▸ Tasks to complete
- 1) Reproduce the commentary on bisphenol-A word for word, everything from "Angel Nadal, a" down to "be taken lightly.".
- 2) Carry on the commentary on bisphenol-A, picking up right after its last sentence.

▸ Excerpt to read
• • • • •
COMMENTARY: Bisphenol-A, a synthetic estrogen, is wreaking havoc with the health of Americans in particular. China and Canada alike have deemed BPA a dangerous chemical, but the U.S. seems to be oblivious to the connection between its super-sized citizens and this chemical that has been linked to ailments such as obesity, heart disease and diabetes.
While lifestyle definitely factors into the growing obesity problem, scientists are noting that not only are children and adults fattening up at a rate double that of 30 years ago; newborns, lab rodents, pets and wildlife that live in close proximity to humans are also gaining weight. This shines a light on the fact that maybe calorie intake is not the only thing driving the epidemic. Can a person really say infants, pets and wildlife are suddenly getting lazy too?
Angel Nadal, a BPA expert at Spain's Miguel Hernandez University, said, "When you eat something with BPA, it's like telling your organs that you are eating more than you are really eating."
Nadal published his latest research in PLoS ONE, last week. His findings show that the chemical triggers the release of double the insulin necessary to break down food. High insulin levels desensitize the body which leads to weight gain. This chemical also plays a large part in the current surge in Type 2 diabetes according to his studies. With half of the developed world overweight and over 250 million people suffering from diabetes, this study should not be taken lightly.
Previously the BPA's chemical mechanism was suspected, but had eluded scientists. Long-term studies have been conducted, but doubt remained because the phenomenon was not understood. Now that Nadal's team pinpointed the connection, there is no denying that this chemical is messing with the health of the public.
• • • • •
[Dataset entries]
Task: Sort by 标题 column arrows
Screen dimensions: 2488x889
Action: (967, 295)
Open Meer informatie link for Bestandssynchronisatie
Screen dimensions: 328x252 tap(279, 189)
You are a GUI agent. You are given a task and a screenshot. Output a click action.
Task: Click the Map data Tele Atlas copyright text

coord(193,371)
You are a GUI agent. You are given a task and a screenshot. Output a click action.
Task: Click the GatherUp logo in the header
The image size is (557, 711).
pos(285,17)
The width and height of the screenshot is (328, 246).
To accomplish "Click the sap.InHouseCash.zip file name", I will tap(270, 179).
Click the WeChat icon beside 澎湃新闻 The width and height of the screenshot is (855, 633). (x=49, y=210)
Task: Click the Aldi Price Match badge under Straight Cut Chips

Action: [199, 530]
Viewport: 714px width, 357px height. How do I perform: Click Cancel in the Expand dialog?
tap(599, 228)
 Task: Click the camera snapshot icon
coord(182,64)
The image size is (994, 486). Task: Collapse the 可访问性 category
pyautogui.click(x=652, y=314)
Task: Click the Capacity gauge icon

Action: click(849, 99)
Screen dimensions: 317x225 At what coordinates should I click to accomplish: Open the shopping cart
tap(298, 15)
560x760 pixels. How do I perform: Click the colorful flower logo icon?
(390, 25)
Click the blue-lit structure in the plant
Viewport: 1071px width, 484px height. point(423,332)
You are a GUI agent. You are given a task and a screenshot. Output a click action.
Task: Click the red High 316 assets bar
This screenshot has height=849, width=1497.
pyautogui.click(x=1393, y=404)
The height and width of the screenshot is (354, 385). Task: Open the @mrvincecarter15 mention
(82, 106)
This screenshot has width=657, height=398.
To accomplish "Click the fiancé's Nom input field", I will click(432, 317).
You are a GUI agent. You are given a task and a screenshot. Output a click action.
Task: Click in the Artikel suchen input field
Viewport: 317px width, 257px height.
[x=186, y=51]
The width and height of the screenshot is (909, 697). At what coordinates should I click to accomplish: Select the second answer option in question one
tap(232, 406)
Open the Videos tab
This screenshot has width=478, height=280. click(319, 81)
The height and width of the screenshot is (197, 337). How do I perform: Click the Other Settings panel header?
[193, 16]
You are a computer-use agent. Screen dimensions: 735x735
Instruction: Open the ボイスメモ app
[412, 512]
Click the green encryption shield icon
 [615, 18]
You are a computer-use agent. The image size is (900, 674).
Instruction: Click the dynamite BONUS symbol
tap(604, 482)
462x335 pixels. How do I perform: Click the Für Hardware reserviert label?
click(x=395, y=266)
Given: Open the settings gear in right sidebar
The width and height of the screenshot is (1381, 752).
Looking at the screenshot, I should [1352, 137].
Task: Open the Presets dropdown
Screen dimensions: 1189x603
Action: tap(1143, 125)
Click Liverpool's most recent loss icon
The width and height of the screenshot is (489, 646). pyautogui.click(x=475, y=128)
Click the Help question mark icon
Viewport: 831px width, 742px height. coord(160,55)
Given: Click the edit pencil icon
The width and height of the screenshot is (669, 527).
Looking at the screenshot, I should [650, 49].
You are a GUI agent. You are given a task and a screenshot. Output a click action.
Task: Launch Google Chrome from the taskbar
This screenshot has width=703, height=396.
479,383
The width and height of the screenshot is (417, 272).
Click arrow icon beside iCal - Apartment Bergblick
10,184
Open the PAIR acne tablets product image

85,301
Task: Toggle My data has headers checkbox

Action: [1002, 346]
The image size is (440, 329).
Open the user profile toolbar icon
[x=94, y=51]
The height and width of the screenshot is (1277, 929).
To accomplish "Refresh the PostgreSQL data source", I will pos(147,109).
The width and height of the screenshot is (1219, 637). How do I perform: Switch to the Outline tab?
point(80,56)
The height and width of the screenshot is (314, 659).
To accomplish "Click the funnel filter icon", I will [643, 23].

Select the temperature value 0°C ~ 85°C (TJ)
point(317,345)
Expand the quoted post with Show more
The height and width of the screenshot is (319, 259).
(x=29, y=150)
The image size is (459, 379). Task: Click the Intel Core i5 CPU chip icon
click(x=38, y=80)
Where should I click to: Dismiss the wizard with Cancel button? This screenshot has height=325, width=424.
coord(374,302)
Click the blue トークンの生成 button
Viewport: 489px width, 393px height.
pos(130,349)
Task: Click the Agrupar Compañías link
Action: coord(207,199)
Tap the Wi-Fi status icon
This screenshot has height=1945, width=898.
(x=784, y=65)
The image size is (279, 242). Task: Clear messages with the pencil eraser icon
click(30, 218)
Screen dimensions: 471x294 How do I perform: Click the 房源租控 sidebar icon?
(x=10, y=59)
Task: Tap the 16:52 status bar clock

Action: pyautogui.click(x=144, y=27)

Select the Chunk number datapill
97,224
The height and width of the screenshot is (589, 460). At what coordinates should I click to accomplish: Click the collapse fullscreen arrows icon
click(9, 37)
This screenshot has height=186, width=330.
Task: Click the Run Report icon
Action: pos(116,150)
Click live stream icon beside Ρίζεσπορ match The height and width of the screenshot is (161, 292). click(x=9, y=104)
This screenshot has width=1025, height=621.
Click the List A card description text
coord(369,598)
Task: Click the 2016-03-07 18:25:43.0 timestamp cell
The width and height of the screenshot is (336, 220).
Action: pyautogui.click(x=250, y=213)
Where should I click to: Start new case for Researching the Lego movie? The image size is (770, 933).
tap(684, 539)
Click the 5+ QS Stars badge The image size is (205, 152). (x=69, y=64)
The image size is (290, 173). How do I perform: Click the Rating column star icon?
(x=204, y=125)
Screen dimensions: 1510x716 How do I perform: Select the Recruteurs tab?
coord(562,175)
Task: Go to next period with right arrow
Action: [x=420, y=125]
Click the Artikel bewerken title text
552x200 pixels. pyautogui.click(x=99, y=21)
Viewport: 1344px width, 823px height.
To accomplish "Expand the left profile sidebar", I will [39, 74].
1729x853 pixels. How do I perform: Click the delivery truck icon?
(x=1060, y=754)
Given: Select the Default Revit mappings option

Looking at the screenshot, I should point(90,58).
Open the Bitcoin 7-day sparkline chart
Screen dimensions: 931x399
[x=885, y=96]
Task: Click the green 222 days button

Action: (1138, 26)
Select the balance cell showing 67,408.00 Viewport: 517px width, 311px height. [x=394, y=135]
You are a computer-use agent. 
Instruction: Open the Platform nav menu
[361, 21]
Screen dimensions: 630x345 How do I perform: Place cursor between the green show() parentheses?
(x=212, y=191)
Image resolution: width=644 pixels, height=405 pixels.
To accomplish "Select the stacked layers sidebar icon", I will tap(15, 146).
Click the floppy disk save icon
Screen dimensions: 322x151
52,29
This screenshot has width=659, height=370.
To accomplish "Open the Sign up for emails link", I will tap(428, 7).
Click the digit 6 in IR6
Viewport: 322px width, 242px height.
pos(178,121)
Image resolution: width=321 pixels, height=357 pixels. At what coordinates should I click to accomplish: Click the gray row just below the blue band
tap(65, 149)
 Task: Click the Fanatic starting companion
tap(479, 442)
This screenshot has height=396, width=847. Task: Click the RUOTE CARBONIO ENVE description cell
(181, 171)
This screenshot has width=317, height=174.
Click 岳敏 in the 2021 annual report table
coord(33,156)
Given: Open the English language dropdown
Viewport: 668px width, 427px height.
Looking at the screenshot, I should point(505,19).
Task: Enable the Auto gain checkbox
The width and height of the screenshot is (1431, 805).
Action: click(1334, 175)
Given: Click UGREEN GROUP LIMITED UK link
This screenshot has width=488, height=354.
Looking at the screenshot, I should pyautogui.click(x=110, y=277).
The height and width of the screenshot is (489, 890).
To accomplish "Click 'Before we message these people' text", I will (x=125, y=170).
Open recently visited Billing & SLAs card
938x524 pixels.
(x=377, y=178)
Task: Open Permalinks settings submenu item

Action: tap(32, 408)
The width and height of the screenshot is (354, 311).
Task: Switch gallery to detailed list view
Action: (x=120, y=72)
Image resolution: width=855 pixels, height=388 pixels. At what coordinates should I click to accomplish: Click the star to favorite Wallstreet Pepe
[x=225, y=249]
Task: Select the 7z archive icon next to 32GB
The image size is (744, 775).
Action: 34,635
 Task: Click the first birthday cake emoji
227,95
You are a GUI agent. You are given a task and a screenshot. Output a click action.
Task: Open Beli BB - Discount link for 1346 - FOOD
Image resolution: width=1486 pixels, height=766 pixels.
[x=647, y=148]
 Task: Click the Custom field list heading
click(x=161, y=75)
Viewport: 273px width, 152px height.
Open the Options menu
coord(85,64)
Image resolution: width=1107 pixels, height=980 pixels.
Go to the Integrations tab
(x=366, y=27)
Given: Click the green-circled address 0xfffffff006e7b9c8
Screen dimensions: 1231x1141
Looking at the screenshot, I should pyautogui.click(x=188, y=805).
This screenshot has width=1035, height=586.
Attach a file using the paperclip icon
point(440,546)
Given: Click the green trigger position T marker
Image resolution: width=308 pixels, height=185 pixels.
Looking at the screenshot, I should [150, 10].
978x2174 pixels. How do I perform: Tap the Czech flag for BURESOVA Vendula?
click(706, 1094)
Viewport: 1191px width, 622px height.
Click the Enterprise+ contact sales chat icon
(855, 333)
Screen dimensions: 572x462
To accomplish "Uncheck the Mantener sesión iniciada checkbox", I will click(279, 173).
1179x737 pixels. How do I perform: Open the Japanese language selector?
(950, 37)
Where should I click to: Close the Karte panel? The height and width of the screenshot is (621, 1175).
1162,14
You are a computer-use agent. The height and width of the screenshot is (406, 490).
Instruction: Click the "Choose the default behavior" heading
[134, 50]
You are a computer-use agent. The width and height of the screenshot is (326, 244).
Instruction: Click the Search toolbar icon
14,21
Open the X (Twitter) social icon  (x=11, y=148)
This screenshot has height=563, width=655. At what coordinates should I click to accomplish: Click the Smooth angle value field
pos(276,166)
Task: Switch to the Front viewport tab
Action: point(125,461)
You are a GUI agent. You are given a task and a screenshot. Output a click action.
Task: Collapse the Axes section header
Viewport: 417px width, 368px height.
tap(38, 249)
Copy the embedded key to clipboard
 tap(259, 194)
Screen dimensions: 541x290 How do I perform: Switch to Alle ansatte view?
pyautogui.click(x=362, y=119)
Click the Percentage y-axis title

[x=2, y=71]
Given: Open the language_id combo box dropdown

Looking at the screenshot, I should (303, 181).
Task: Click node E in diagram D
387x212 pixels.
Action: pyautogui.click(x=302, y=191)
• • • • •
▸ Answers in order
- 1)
Angel Nadal, a BPA expert at Spain's Miguel Hernandez University, said, "When you eat something with BPA, it's like telling your organs that you are eating more than you are really eating."
Nadal published his latest research in PLoS ONE, last week. His findings show that the chemical triggers the release of double the insulin necessary to break down food. High insulin levels desensitize the body which leads to weight gain. This chemical also plays a large part in the current surge in Type 2 diabetes according to his studies. With half of the developed world overweight and over 250 million people suffering from diabetes, this study should not be taken lightly.

- 2)
Earlier this year I read an article that outlined seven foods experts won't eat. The number one food on the list was canned tomatoes. This bummed me out. Canned tomatoes were one of my staple foods, especially in the winter. The expert interviewed, Fredrick vom Saal, PhD said, "You can get 50 mcg of BPA per liter out of tomato can, and that's a level that is going to impact people, I won't go near canned tomatoes." Vom Saal is an endocrinologist at the University of Missouri and his words only emphasize this study.
Understandably, the chemical industry disagrees with his findings. Kathryn Murray St. John, a spokesperson for the American Chemistry council said, "BPA is one of the most thoroughly tested chemicals used today and has a safety track record of 50 years."
Even if this lobbying agency is correct and BPA is not the big bad wolf like the study claims, since WWII over 80,000 synthesized chemicals have been issued. Even if they are all deemed safe on their own, what about the potential interactions creating dangerous cocktails?